Category: prs

Homelessness and housing charity, Shelter, has suggested that private rents are 64% more expensive than social rents, and the solution they are presenting is a change in tone that private landlords may welcome.

Much like politicians, a great deal of sentiment from tenant groups has been critical of private landlords, with the community often being held directly responsible for the plight of tenants and prospective home owners.

The private rental sector (PRS), by contrast, would point to decades of housebuilding targets being missed by successive governments and political parties, and plenty of data that shows that this and the cheap cost of borrowing, is actually the responsible factors making housing in the UK unaffordable.

The scale of the problem

Shelter has said that private tenants in England pay, on average, £828 more than social tenants per month in rent. The charity propose that if there was more social housing, this would mean that the huge volumes of people struggling to afford homes would save thousands per year.

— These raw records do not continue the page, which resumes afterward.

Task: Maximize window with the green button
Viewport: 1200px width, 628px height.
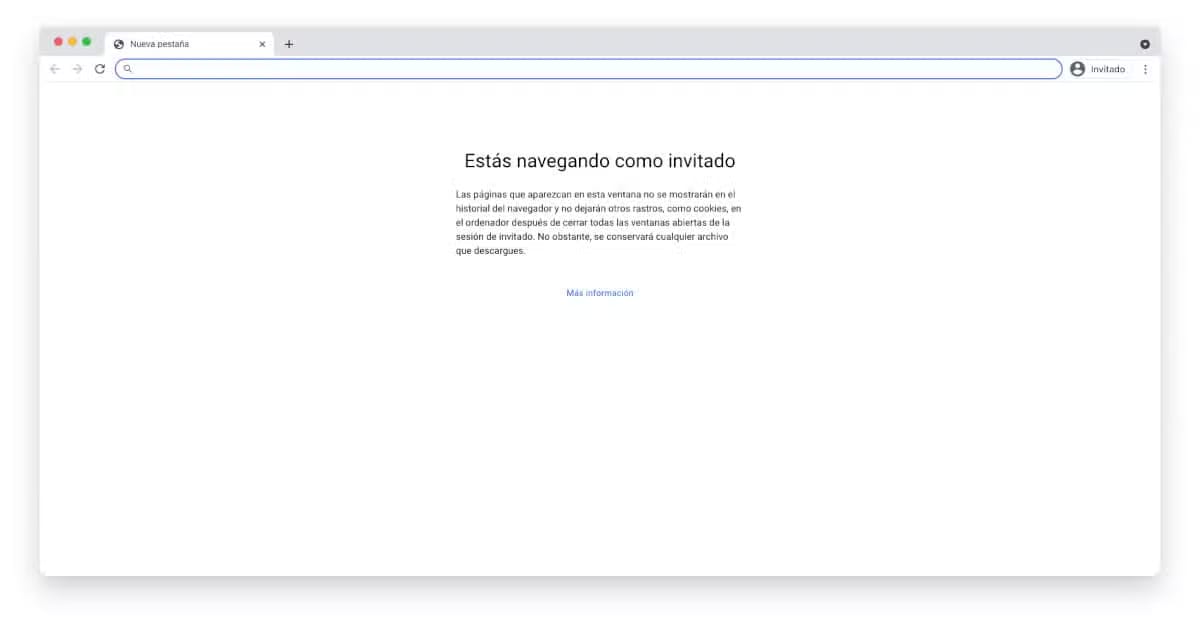Action: click(86, 41)
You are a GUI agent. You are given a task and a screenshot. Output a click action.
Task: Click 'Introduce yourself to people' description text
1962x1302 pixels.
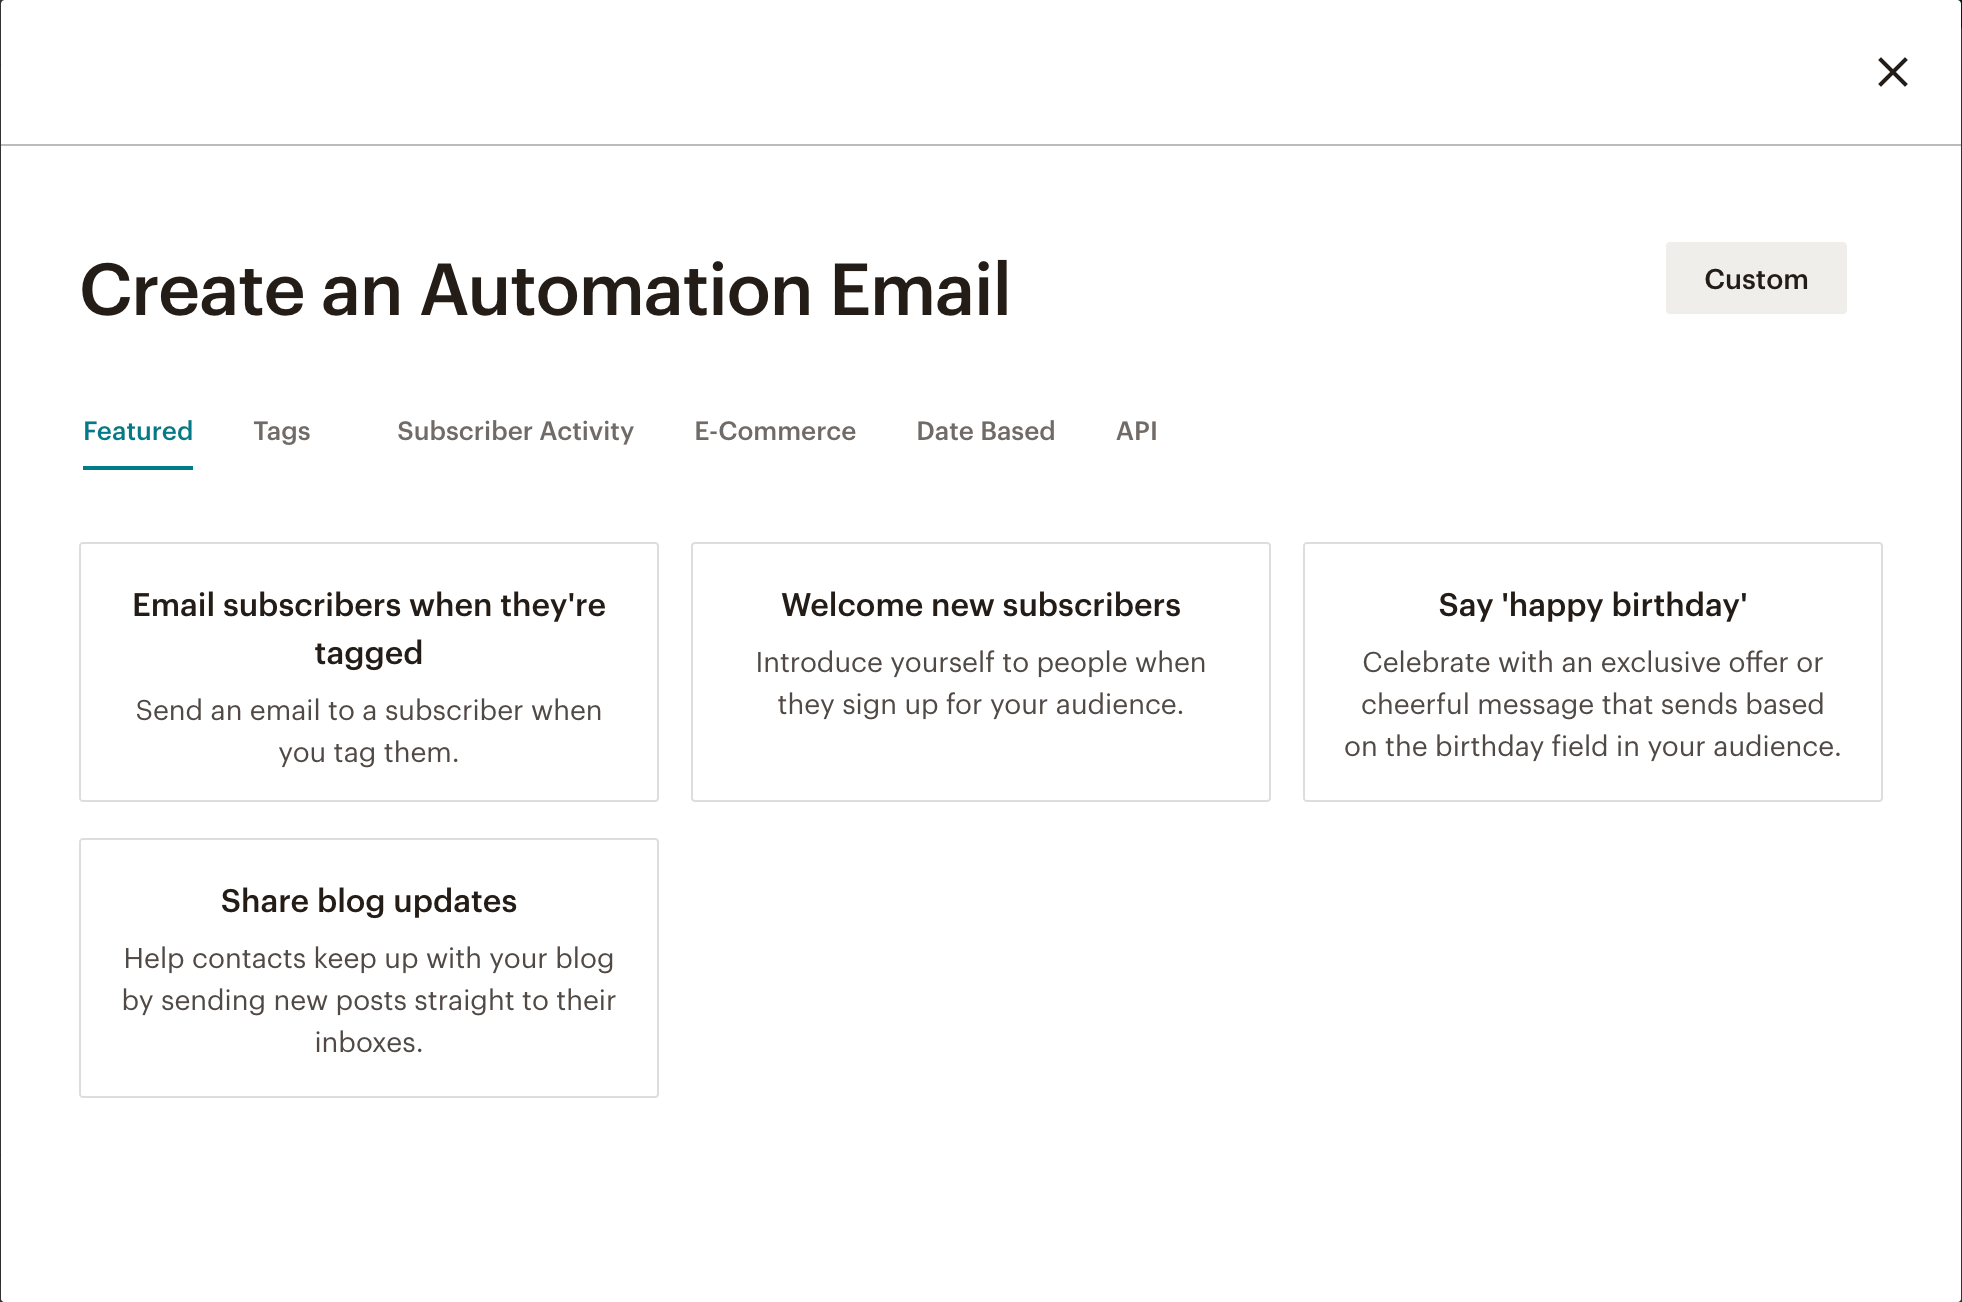coord(980,683)
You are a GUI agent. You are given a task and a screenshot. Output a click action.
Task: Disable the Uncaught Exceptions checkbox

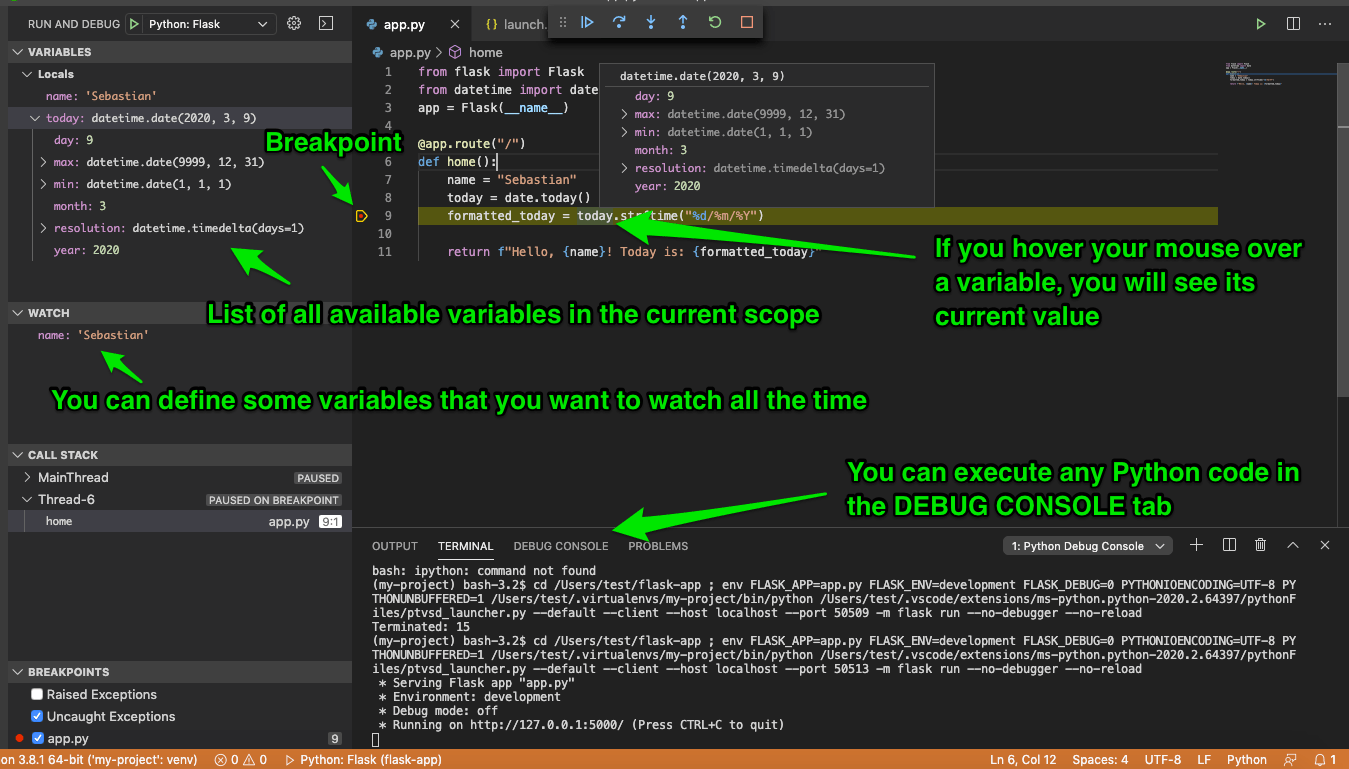pos(36,716)
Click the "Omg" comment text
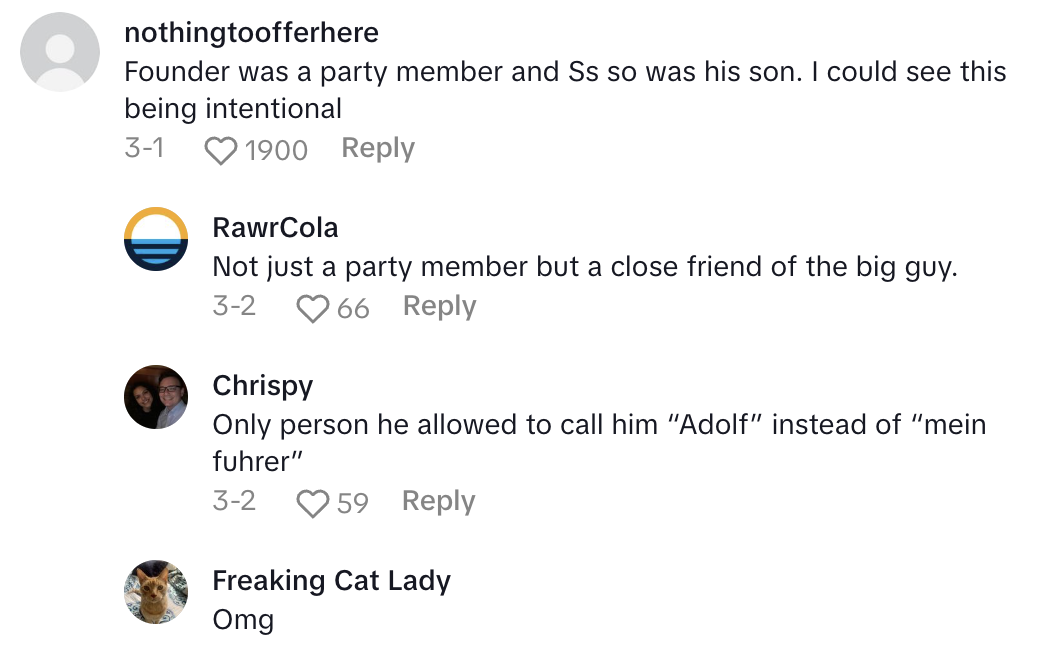This screenshot has width=1054, height=646. click(243, 620)
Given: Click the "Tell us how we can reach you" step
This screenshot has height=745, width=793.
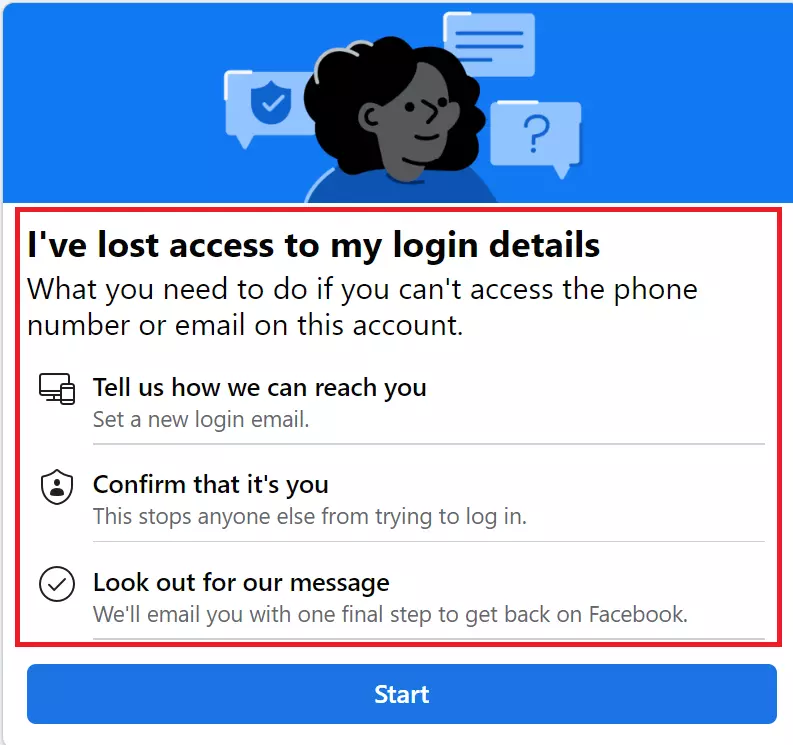Looking at the screenshot, I should [x=259, y=387].
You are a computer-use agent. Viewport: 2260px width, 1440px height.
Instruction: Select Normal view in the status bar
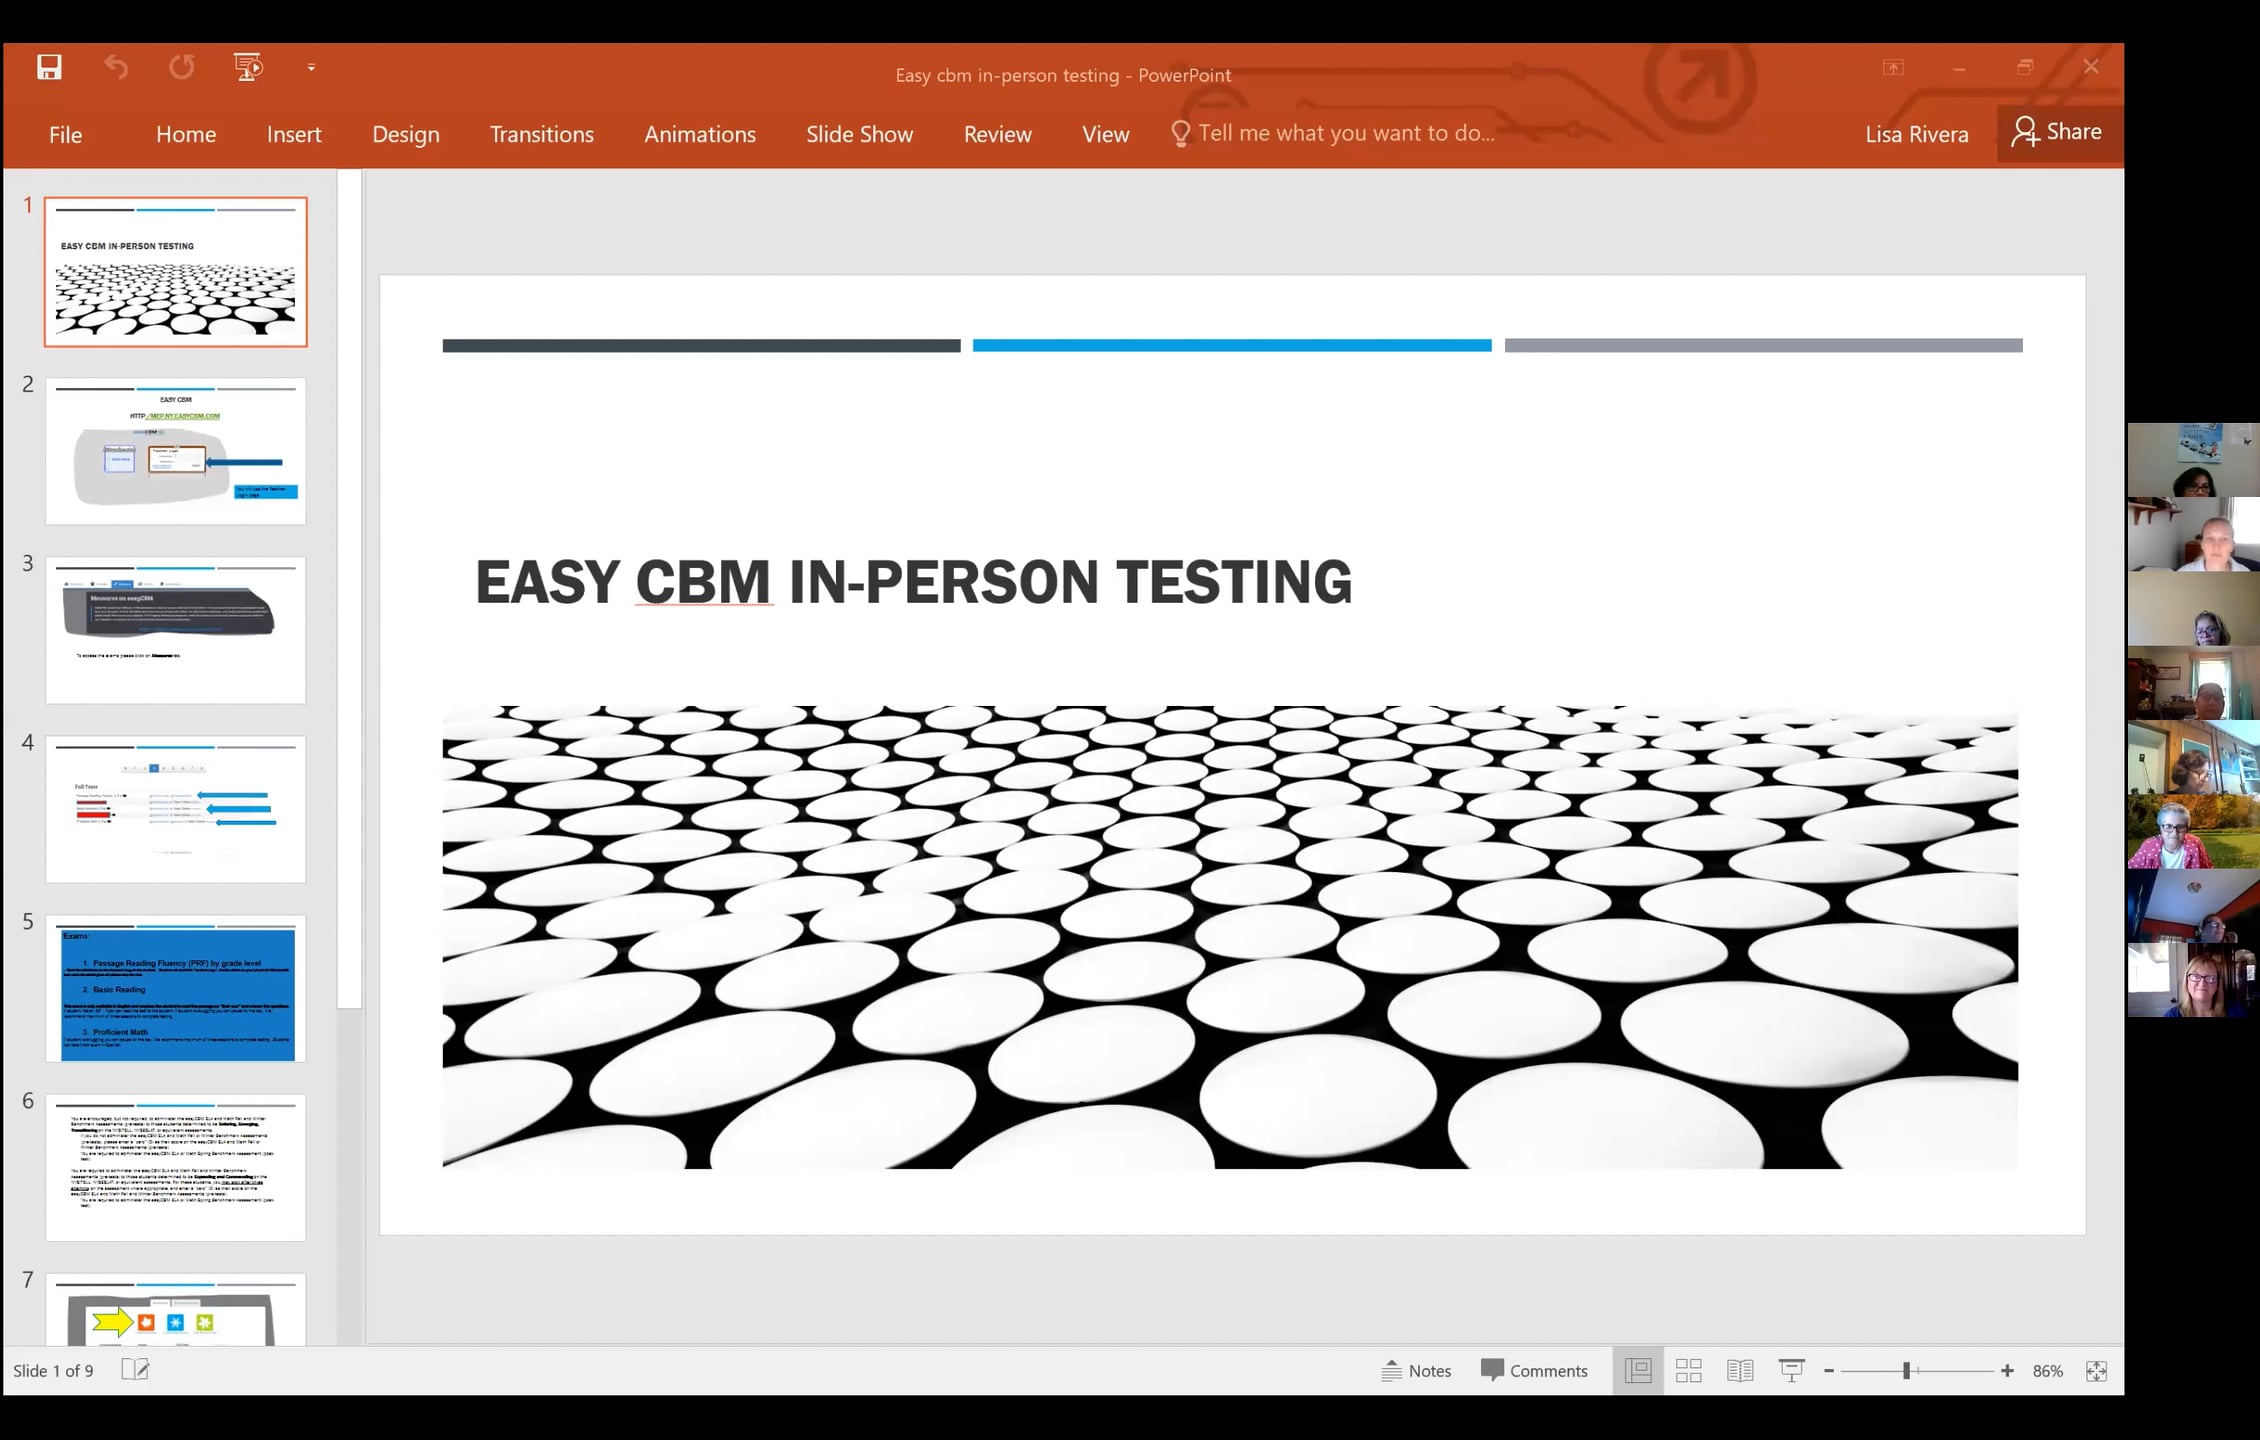(x=1638, y=1370)
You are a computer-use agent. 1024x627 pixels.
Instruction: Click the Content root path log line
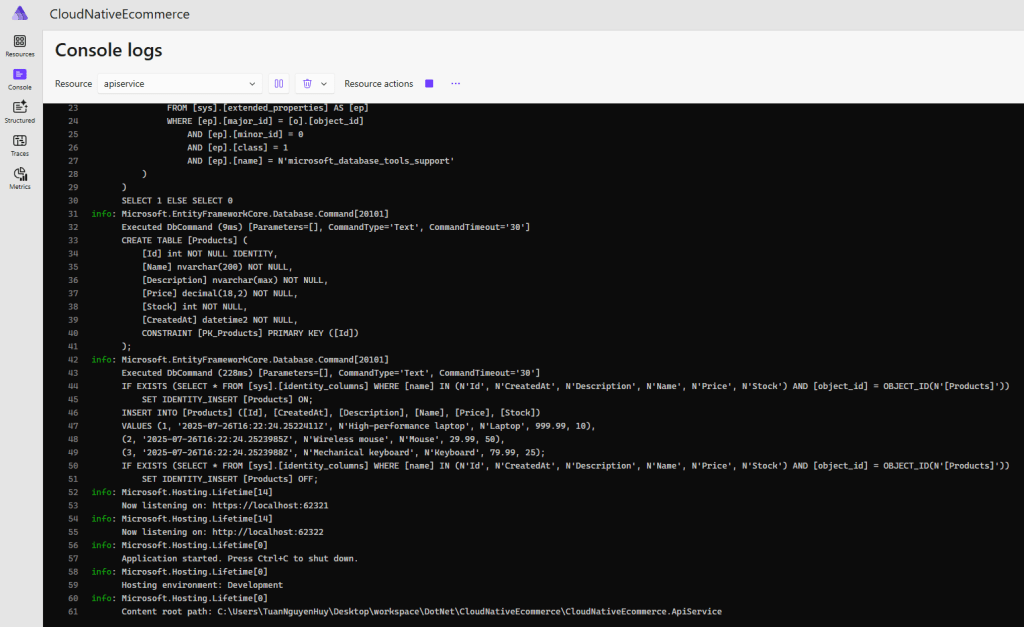(x=420, y=611)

This argument is one that is refreshingly not critical of the PRS, logical and could truly help renters.

A message that private landlords may welcome

For so long the argument has been that private landlords should, in effect, rent property at a loss so that tenants can afford to rent.

Which is a bit like saying to all supermarkets they must sell their food at a loss because people can’t afford to eat.

If any business is unprofitable it folds.

But, the housing industry needs unity and mutual, 360 degree support to find and implement practical solutions that are workable and effective for all.

Speaking for Shelter, chief executive Polly Neate had this to say on the need for more social housing:

Social housing enables people to live better lives, but we just don’t have enough of it – not by a long shot. Decades of failure to build genuinely affordable social homes has left the country in a dire state.

We continually hit shameful records with numbers of homeless children and sky-high rents, as more and more families are plunged into homelessness. For many this means years of upheaval and uncertainty, stripping the chance for families to set down roots, for children to thrive at school and taking the power away from people to live the life they want.

The housing emergency has been wilfully ignored for too long. All the signs point to one solution and it's the only one that works. Now that a General Election has been called we cannot afford to waste any time. All political parties must commit to building genuinely affordable social homes - we need 90,000 a year over ten years to end the housing emergency for good.

With the record for housebuilding in this country being what it is, radical change would be necessary to fulfil Shelters hopes. And arguably funding will not be able to be found from social rents so would have to be found elsewhere.